## start

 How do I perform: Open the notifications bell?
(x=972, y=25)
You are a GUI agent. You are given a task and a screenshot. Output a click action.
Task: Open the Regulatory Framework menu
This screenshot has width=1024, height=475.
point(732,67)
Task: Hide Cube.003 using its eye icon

## end
## start

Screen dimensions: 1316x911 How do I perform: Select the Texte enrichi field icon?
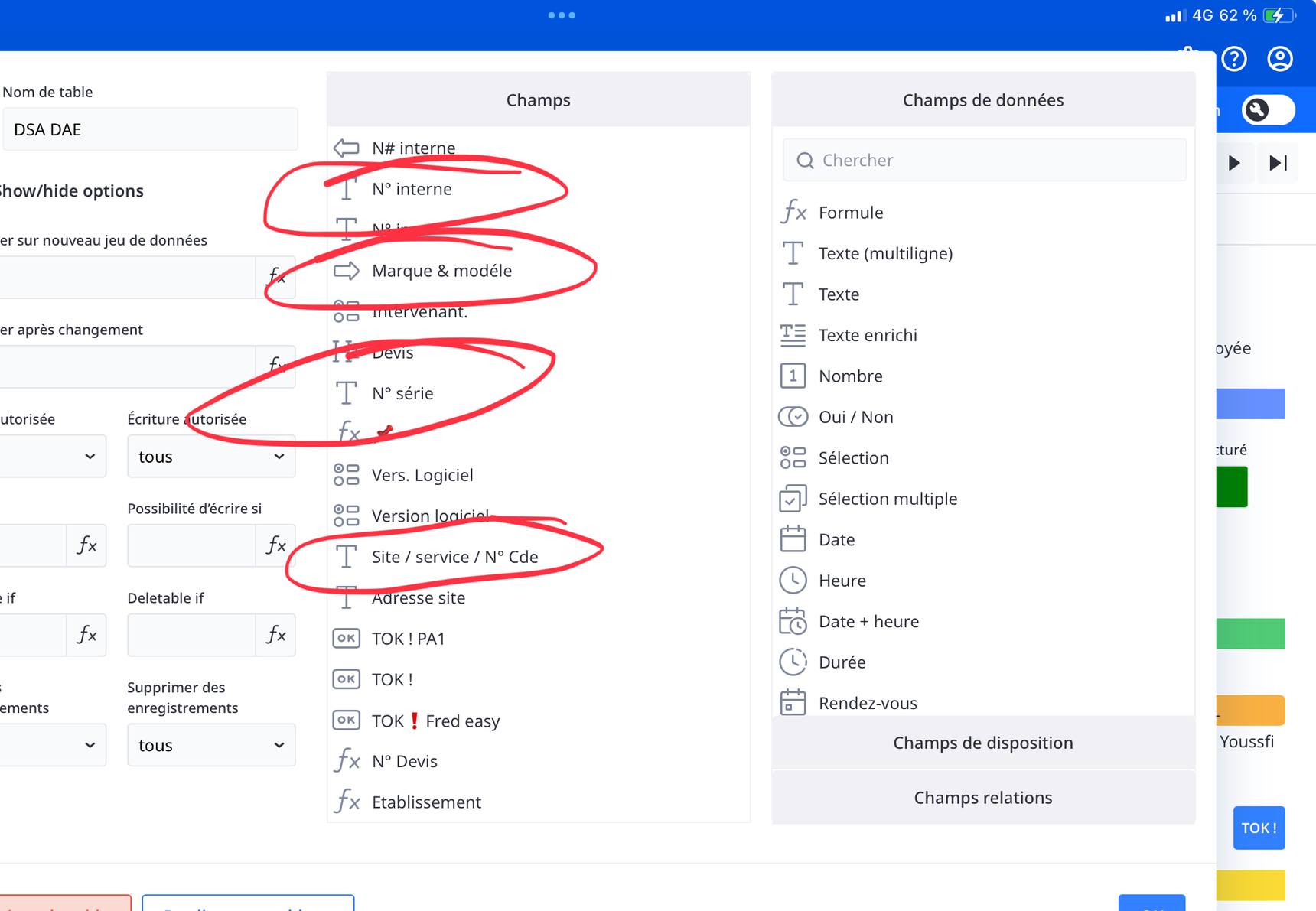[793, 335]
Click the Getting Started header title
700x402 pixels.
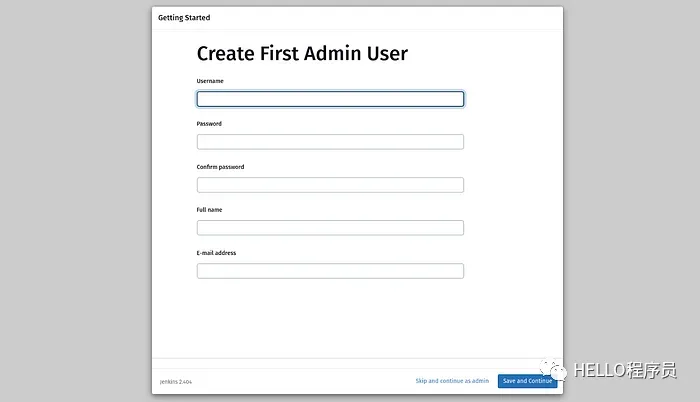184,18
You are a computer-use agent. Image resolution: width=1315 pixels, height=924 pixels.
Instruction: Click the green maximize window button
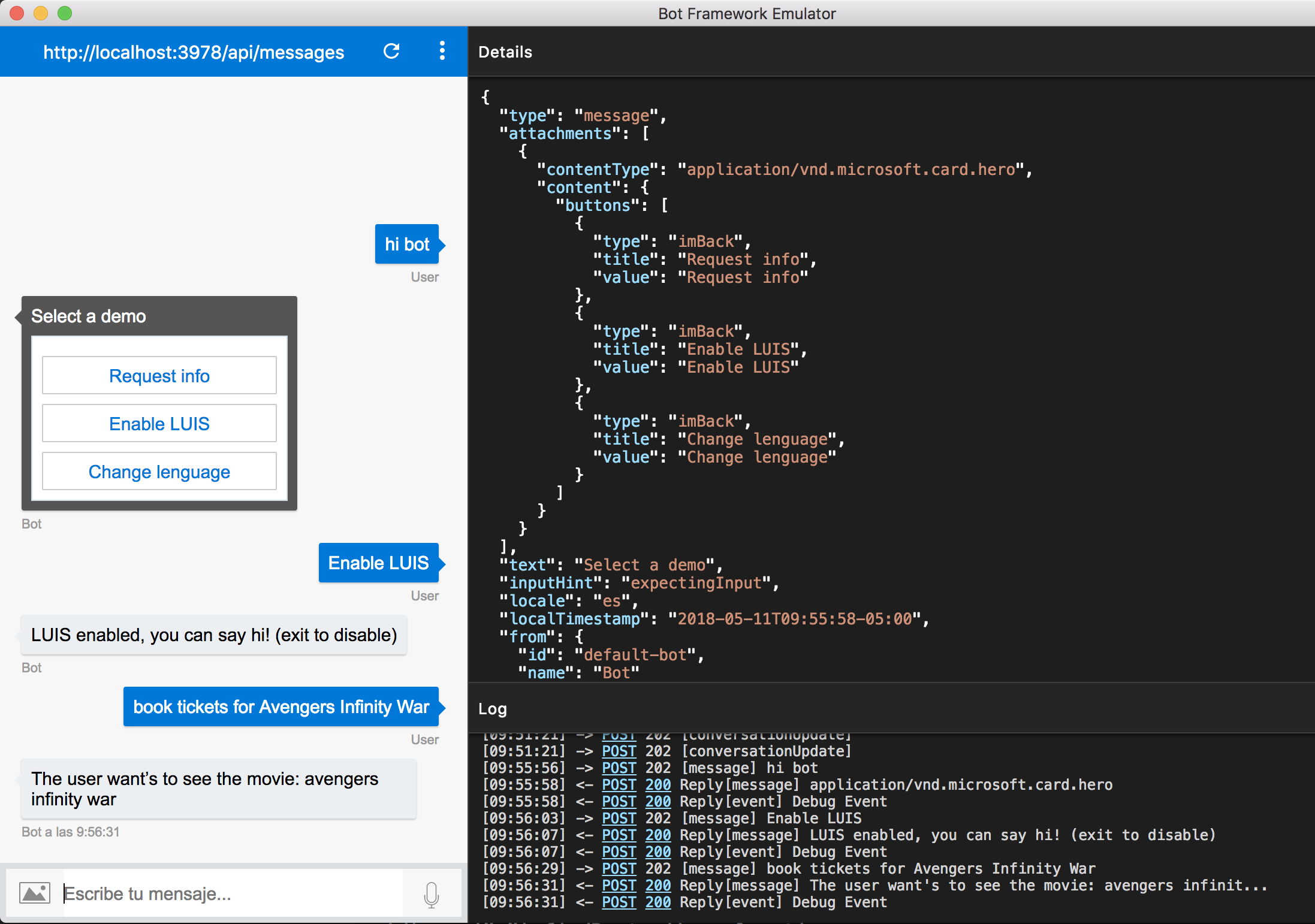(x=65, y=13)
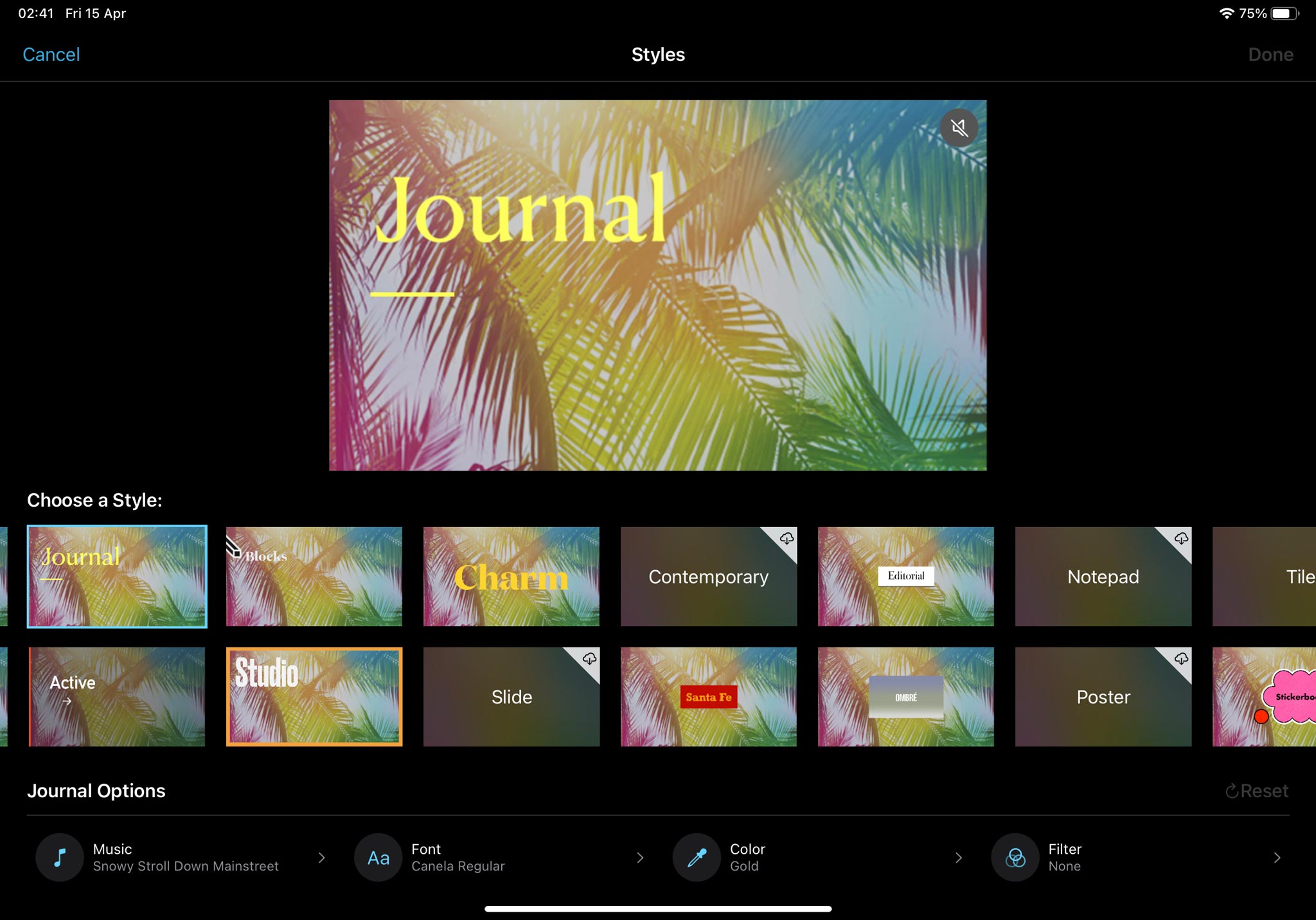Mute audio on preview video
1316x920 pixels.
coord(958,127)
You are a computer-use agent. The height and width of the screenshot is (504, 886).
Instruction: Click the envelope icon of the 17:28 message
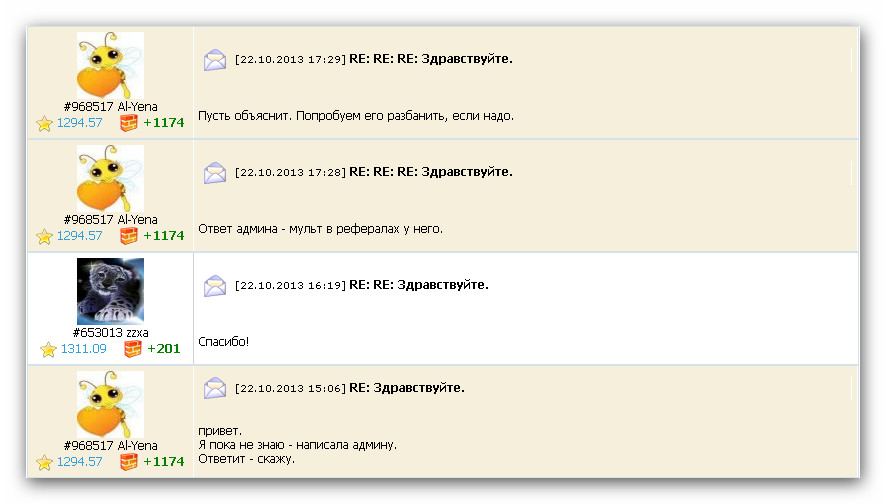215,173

## end
## start

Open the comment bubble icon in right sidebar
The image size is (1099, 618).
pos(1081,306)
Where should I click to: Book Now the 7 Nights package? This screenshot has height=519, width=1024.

## end

Retype the entries from the line that contains "How do I perform: Open" through the line that contains "Task: Hide Cube.003 using its eye icon", keeping every character as it stands.

 How do I perform: Open the notifications bell?
(x=972, y=25)
You are a GUI agent. You are given a task and a screenshot. Output a click action.
Task: Open the Regulatory Framework menu
This screenshot has width=1024, height=475.
point(732,67)
Task: Hide Cube.003 using its eye icon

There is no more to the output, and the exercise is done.